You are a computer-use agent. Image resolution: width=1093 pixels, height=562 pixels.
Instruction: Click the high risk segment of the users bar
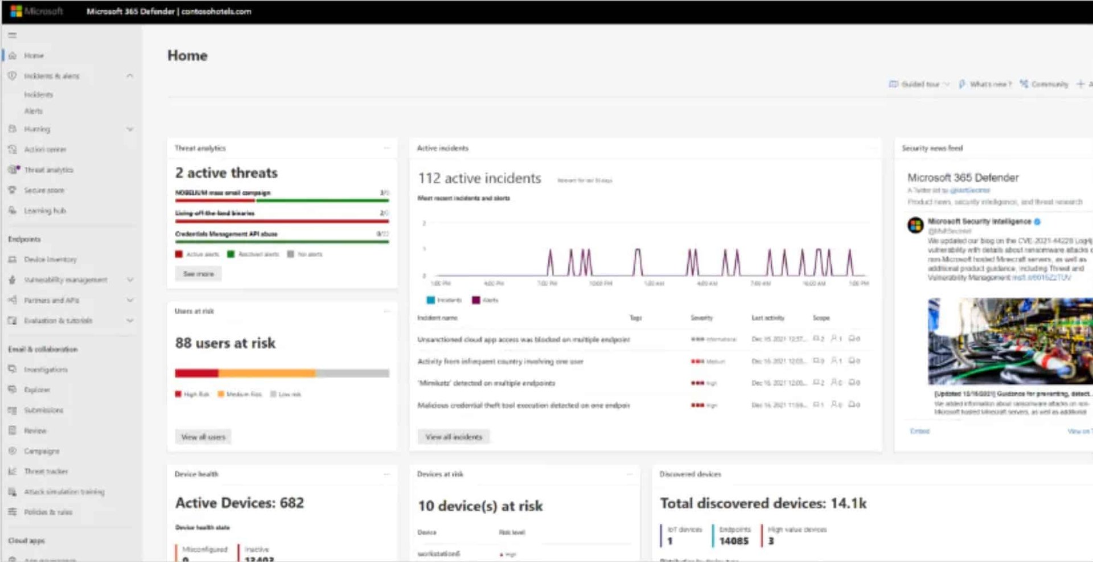click(x=196, y=373)
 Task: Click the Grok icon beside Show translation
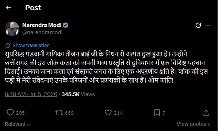[8, 45]
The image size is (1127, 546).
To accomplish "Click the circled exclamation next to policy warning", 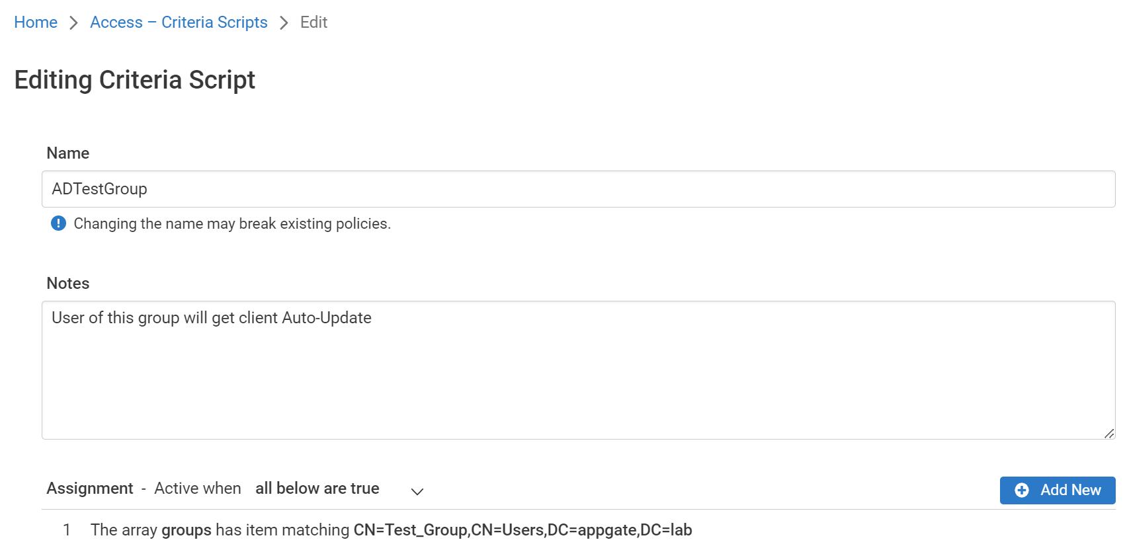I will (58, 223).
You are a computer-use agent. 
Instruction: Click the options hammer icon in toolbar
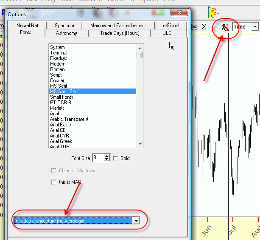click(x=225, y=27)
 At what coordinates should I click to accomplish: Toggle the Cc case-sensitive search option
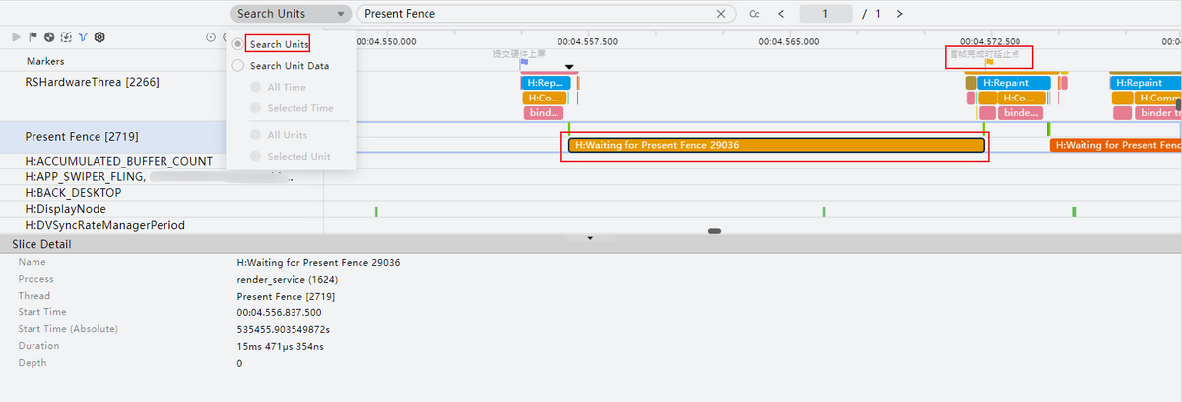pyautogui.click(x=755, y=14)
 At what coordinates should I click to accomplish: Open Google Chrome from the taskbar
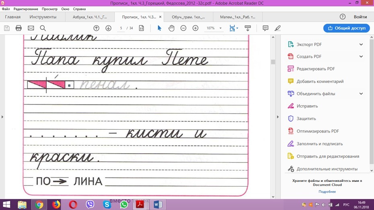tap(39, 204)
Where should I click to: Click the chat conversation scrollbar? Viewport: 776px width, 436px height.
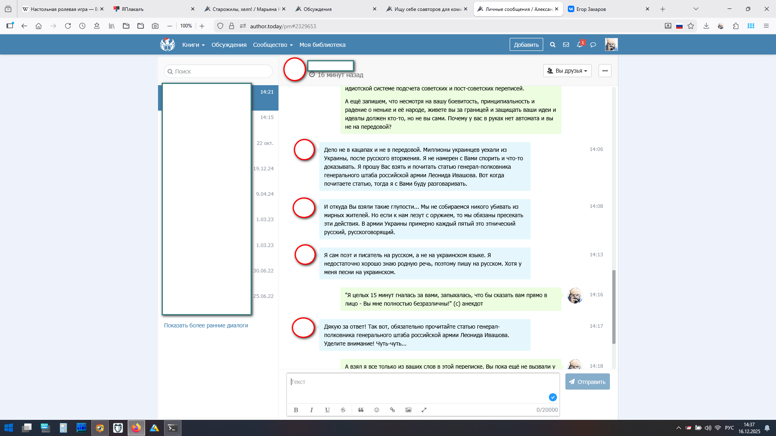click(614, 307)
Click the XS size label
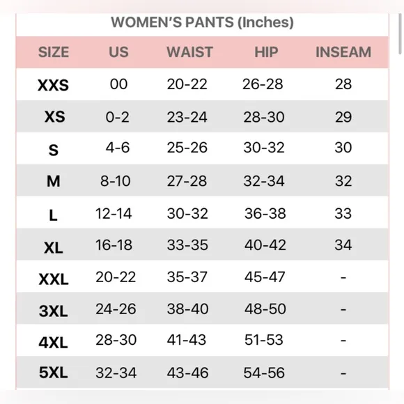The image size is (404, 404). point(54,117)
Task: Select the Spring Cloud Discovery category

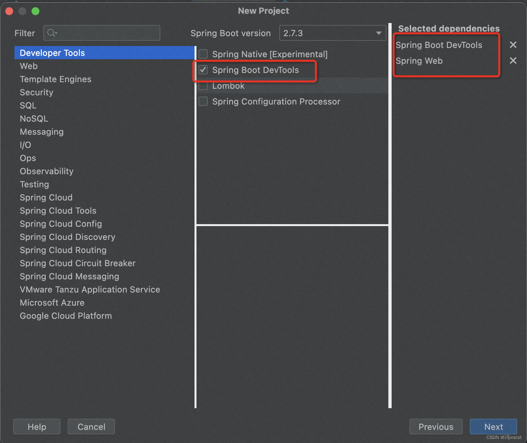Action: pyautogui.click(x=67, y=237)
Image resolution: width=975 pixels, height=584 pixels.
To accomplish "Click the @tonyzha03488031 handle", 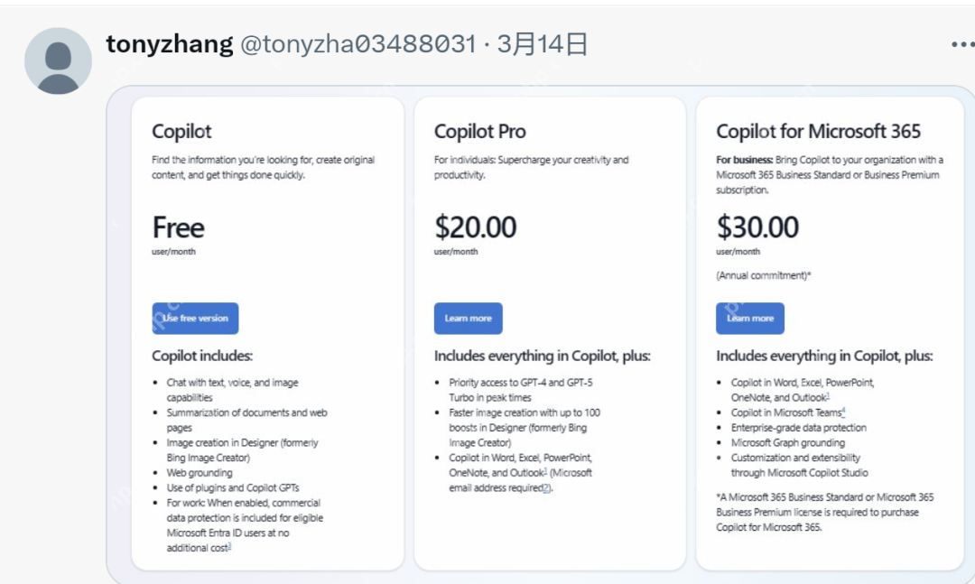I will click(x=357, y=44).
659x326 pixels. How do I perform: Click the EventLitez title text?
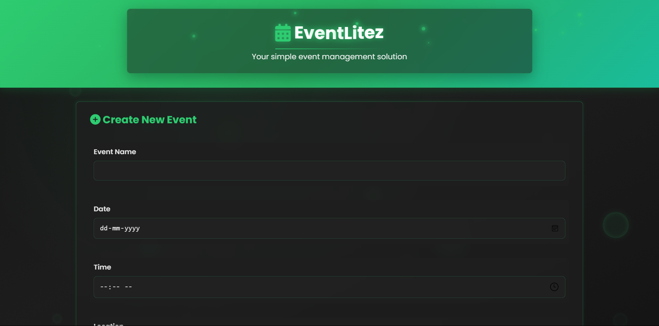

→ **Objective**: Copy out the rows starting at the line that contains "At what coordinates should I click to accomplish: Toggle" and ending at the line that contains "tap(39, 204)", both included, leaving out the pictures.

→ **Finished exercise**:
 At what coordinates should I click to accomplish: Toggle the Cc case-sensitive search option
pyautogui.click(x=755, y=14)
 At what coordinates should I click to accomplish: Open Google Chrome from the taskbar
tap(39, 204)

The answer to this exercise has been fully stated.